<<<<

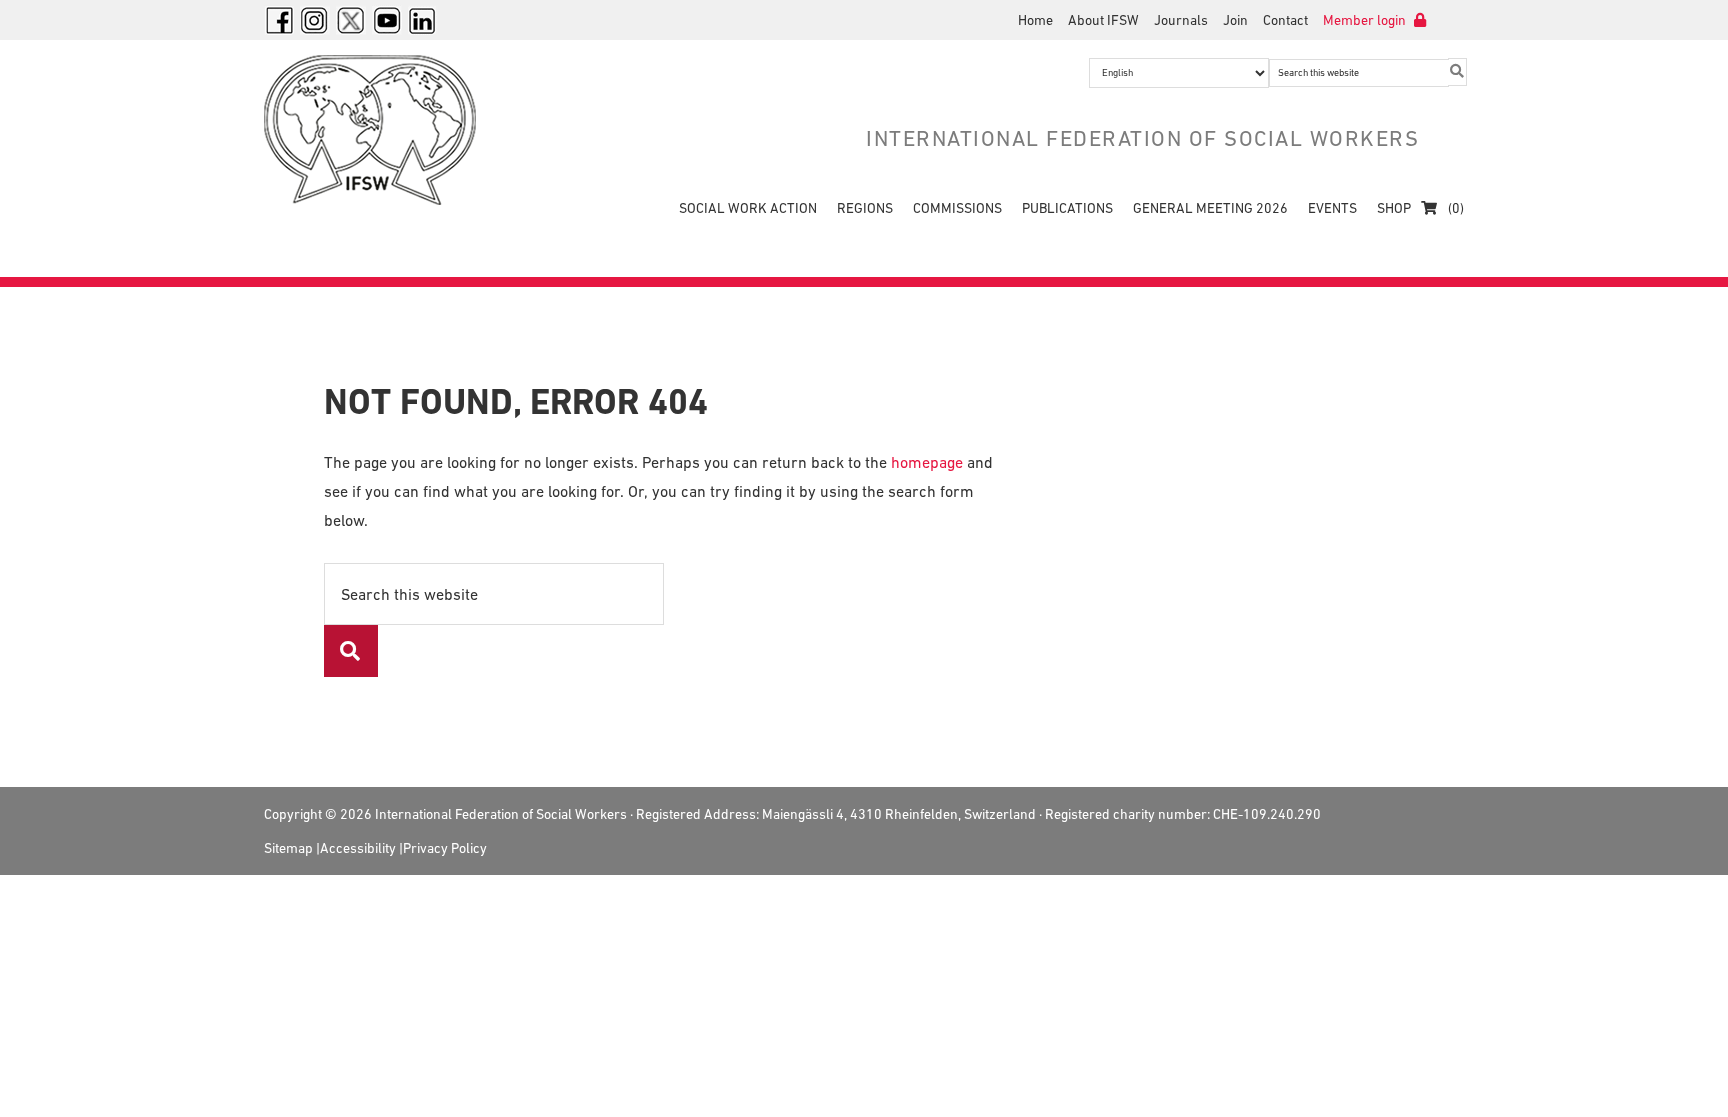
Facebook (279, 20)
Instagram (315, 20)
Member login (1366, 20)
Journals (1181, 20)
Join (1235, 20)
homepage (927, 462)
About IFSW (1103, 20)
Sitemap (288, 848)
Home (1035, 20)
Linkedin (423, 20)
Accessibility (358, 848)
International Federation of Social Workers (384, 130)
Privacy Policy (445, 848)
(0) (1454, 208)
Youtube (387, 20)
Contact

>>>>

[TASK DETAILS]:
The entries above are to be retyped exactly, with each picture left out.

[FINISHED EXERCISE]:
Facebook (279, 20)
Instagram (315, 20)
Member login (1366, 20)
Journals (1181, 20)
Join (1235, 20)
homepage (927, 462)
About IFSW (1103, 20)
Sitemap (288, 848)
Home (1035, 20)
Linkedin (423, 20)
Accessibility (358, 848)
International Federation of Social Workers (384, 130)
Privacy Policy (445, 848)
(0) (1454, 208)
Youtube (387, 20)
Contact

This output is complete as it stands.